■ ENTRIES PROVIDED
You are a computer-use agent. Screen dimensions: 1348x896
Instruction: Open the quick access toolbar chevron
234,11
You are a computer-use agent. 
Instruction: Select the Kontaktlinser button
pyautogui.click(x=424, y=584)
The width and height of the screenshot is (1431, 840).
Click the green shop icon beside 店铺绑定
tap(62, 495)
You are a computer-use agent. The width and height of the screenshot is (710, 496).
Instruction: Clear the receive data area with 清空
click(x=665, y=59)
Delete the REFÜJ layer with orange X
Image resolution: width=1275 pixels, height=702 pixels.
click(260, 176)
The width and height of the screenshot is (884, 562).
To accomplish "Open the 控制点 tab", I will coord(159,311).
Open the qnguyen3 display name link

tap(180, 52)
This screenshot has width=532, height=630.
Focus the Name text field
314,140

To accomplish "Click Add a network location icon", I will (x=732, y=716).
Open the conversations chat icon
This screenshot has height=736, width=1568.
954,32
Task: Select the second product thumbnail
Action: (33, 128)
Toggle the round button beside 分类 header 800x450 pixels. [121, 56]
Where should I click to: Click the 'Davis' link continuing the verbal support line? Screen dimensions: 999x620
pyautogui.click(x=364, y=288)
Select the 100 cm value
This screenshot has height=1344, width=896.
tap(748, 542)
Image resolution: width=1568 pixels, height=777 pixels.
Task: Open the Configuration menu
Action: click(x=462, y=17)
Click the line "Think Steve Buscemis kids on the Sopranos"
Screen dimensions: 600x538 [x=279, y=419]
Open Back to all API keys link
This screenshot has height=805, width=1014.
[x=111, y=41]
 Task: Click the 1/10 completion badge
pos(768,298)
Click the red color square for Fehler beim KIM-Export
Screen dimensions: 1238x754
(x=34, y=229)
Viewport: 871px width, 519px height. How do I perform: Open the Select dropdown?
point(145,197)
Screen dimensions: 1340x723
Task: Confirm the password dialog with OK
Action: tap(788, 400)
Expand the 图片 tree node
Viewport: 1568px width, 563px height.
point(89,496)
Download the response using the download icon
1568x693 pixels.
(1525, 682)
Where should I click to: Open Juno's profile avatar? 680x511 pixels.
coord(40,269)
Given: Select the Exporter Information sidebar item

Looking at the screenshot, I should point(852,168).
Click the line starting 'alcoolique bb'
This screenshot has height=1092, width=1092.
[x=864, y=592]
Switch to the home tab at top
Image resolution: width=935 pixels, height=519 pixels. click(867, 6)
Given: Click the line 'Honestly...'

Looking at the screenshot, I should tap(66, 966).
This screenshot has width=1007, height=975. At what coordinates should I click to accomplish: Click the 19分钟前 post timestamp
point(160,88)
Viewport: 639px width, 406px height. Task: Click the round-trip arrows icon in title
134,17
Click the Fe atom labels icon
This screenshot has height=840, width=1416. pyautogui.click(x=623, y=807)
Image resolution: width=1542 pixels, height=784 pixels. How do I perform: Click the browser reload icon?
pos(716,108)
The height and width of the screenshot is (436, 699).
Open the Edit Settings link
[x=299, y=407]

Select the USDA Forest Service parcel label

■ WHAT NEEDS TO BE DONE
Go over the records above line by line and count those holding the word "agent". Reply only with the number.

■ OUTPUT BELOW
3